Да и не стал бы Гумилев взрывать памятники, подкидывать толовые шашки под праздничные трибуны, втираться в доверие, стрелять из-за угла, казнить провокаторов и т. п. А без всего этого — какое же подполье? Следует полностью согласиться с характеристикой, прозвучавшей в одном из некрологов 1921 года: "Гумилев — и участие в заговоре, — это все равно что Зиновьев — и вызов на дуэль. Гумилев мог ехать в Африку охотиться на львов; мог поступить добровольцем в окопы, мог бы, если бы до того дошло, предупредить Зиновьева по телефону, что через час придет и убьет его, но Гумилев — заговорщик, Гумилев — конспиратор — неужели мы все сошли с ума?"
[135]"Похоже, что и большинство рядовых чекистов, которые вели "дело ПБО", представляли себе роль знаменитого фигуранта таким же образом. М. Л. Слонимский вспоминал, что в конце двадцатых годов "сын поэта Константина Эрберга Сюнерберг", работавший в музее ГПУ, показывал ему имеющиеся в музее материалы о Таганцевском заговоре: "Он показал мне схему заговора, составленную ЧК по показаниям арестованных. Гумилеву отводилось, помнится, самое второстепенное место — работа среди интеллигенции, где-то на периферии"
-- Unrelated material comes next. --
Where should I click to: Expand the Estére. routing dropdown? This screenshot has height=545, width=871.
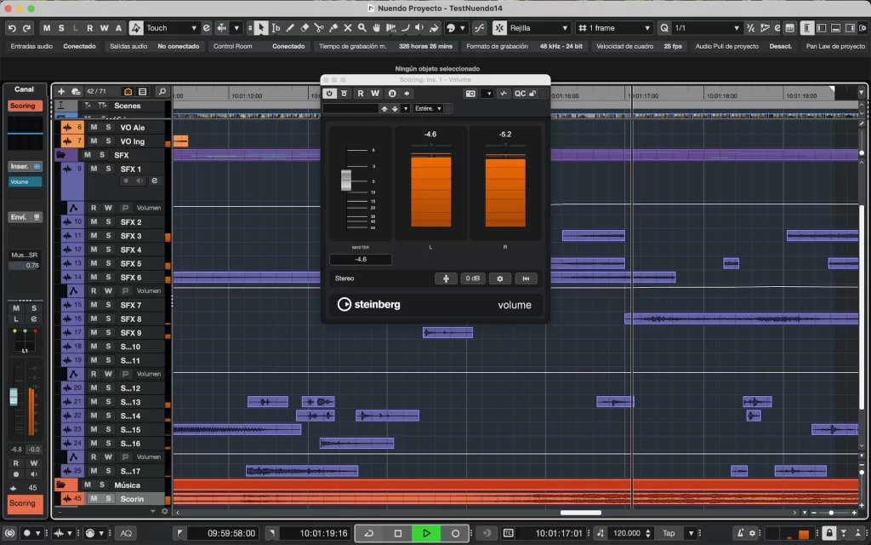(x=428, y=109)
[136]. "Дело Гумилева" явно не воспринималось ПетроЧК украшением собственной истории. Недаром столь настойчива в гумилевских апокрифах 1930-х годов, распространяемых среди "вольняг" и заключенных, как это было тогда принято, агентурой с Литейного, 4, тема постоянно присутствующей "руки Москвы", упоминание о настойчивом давлении на петроградских чекистов со стороны Дзержинского, Менжинского, Уншлихта и т. д. Везде проскальзывает некий мотив, не скажем — пилатовский, а скорее — годуновский, в шаляпинско-оперном духе: "Не я, не я твой лиходей…". Нет, не гордилась ПетроЧК гумилевским расстрелом и вспоминать о нем не очень любила. Как чекисты начала 1920-х, относились к своей миссии в гумилевской эпопее без особого энтузиазма, а как к достаточно неприятной обязанности, — так и их преемники в последующие эпохи советской истории вспоминали о событиях на Ржевском полигоне, так сказать, без огонька в глазах. Особого почета — даже среди своих же коллег — деяния в этой области не сулили.Однако Гумилев был расстрелян. Мало того, именно Гумилев и члены "профессорской группы", а не лидеры и боевики ПБО оказались главными действующими лицами "Таганцевского заговора" в последующих советских исторических интерпретациях трагедии 1921 года.
Почему?
Расхожий ответ на этот вопрос многих, даже вполне компетентных, гумилевоведов до сих пор основывается на мнении о поголовной патологической кровожадности сотрудников ВЧК, расстреливавших без разбора всех, кто по каким-то причинам оказывался в поле их зрения. Более "умеренная" (и более доказуемо корректная) версия того же ответа указывает на практику бессудного расстрела заложников в годы "красного террора".